_EXERCISE A_
Translate this sentence from the forum thread on the MHF 2008 awards into French: "I have never managed to get as good a deal with Eurotunnel as I have with Sea France???"

_SUPPLIED TEXT_
((

# MHF 2008 Award Winners



## nukeadmin (Oct 10, 2003)

Well the awards voting process is complete and the Winners are:



drum roll please..
.
.
.
.
.
.
.
.
.
.
.
.
.
.
.
.
.
.
.
.
.
.
.
.
.
.
.
.
.
.

Best Accessory: TomTom GPS
Best Aire:	Honfleur
Best Campsite Abroad:	Beaune Municipal in Burgundy
Best Campsite UK:	CC Rowntree Park, York
Best CL / CS:	JG Evans Farm, Dolgellau
Best Dealer:	Johns Cross	
Best Ferry: Eurotunnel
Best Insurer:	Safeguard
Best Manufacturer:	Swift
Best Security:	Vanbitz Strikeback Alarm

Congratulations to all the companies involved

I will be contacted all the winners and giving them access to graphic artwork to use on their website / promo material


----------



## StAubyns (Jun 4, 2006)

Congratulations to the winners..but

Best Ferry - Eurotunnel 

I know what you mean..just does not sound right  :roll: :wink:


----------



## CliveMott (Mar 10, 2008)

I am confused also. I have never managed to get as good a deal with Eurotunnel as I have with Sea France???

Anyway, unless you go on a boat its not like going abroad is it?

C.


----------

))

_EXERCISE B_
Output the lines of the listing as a numbered list, from the line with "Click the Global" up to and including the line with "Looking at the", skipping any blank lines.

_STORED ROWS_
((

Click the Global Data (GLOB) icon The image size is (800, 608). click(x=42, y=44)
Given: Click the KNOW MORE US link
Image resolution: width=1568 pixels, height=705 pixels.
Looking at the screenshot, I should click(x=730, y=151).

))
((

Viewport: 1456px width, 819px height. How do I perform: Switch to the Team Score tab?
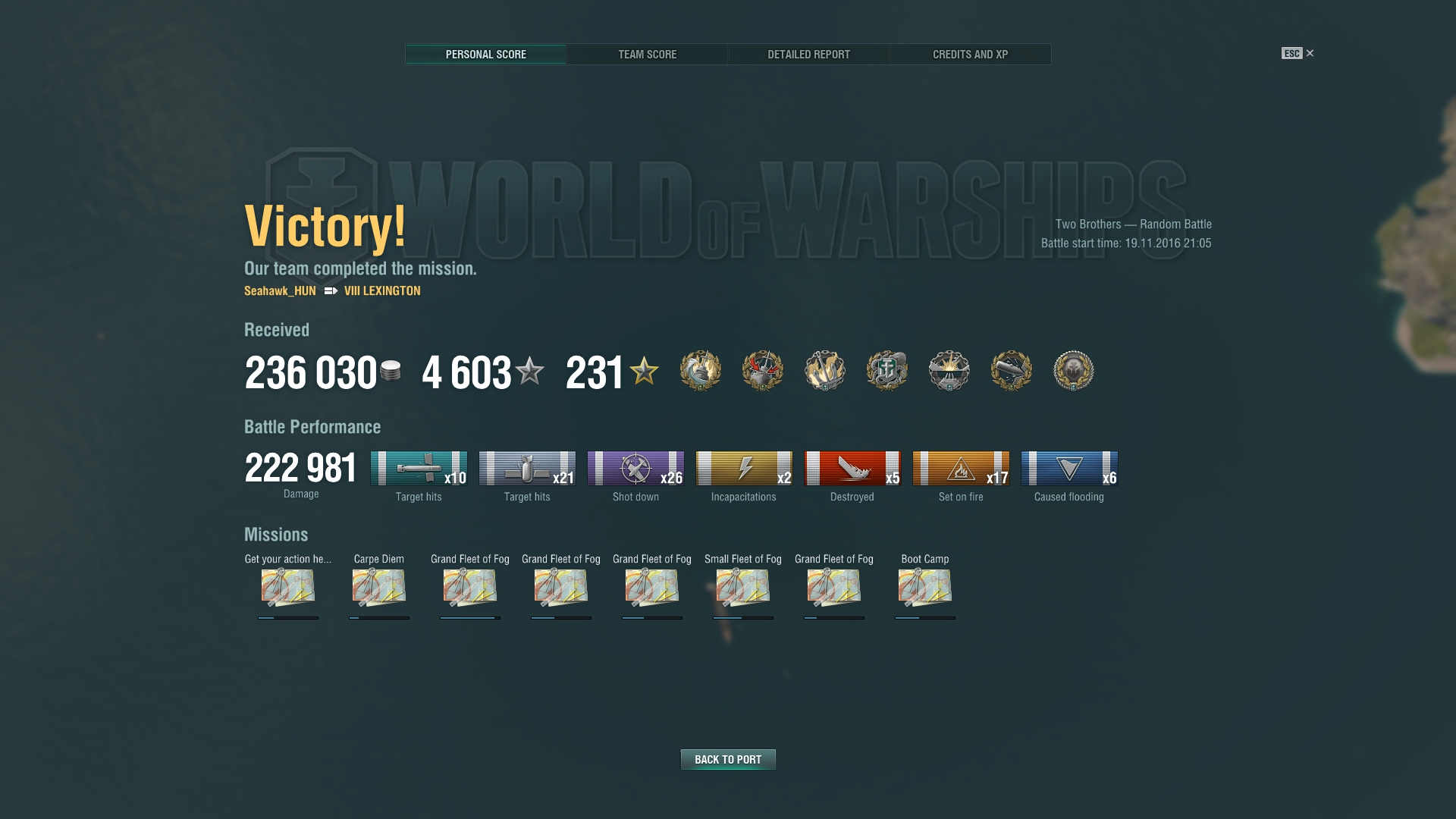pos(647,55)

))

_REPLY A_
Je n'ai jamais réussi à obtenir une aussi bonne offre avec Eurotunnel qu'avec Sea France ???

_REPLY B_
1. Click the Global Data (GLOB) icon The image size is (800, 608). click(x=42, y=44)
2. Given: Click the KNOW MORE US link
3. Image resolution: width=1568 pixels, height=705 pixels.
4. Looking at the screenshot, I should click(x=730, y=151).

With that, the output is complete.